Below are some before and after comparisons of some of the programs in the library, so you can see how the frequency response has been improved. These graphs don’t show how the dynamic behavior is also greatly improved in this library!
Old responses on left, new ones on right!
This is tape #3, Maxell UR. It’s a type 1 tape.
Here’s program #5A, a Maxell XL II which is a type 2 tape.
This is program #5B. It’s the same Maxell XL II tape, but this one was played/recorded at a slower speed while sampling.
Program #11A, a Maxell MX-S which is a type 4 metal tape. This one is great for a more subtle effect due to having the least high freq roll-off up to 20khz out of the set. The best program for that purpose. Still gives some of that tape crunch in the dynamics.

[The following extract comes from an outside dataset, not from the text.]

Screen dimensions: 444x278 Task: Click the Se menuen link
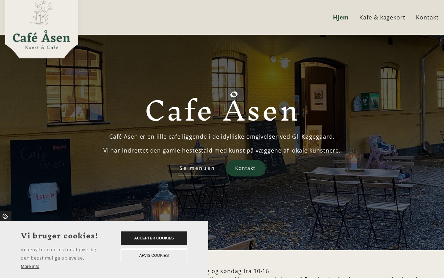point(198,168)
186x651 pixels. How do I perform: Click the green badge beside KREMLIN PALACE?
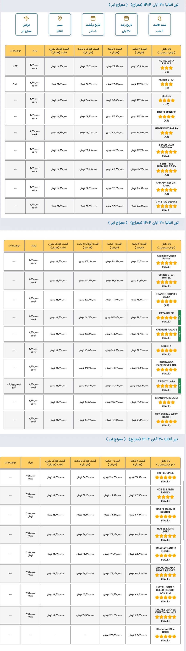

So I’ve just finished an update for both sets. Same thing is added to both. Each set has a stereo and a mono plate. The stereo plate in each set got additional variations such as a stereo swap version, a mono version that uses the sampled left channel impulses for both channels, one that does the same but using the right channel impulses, and another that uses a mono mix of both left and right sampled impulses mixed together for both channels which is a bit thicker than the other mono versions.
These aren’t something that can be obtained easily in your daw with channel routing. It might seem like it would be easy but it’s not, especially for the mono mix version. These are also more practical and convenient than using complicated mixing. They provide you with more, slightly different sounding (from the main stereo programs they are based off of) options for using in your mixes, and you may find that you prefer one of these alternate versions in some cases, if you try them out!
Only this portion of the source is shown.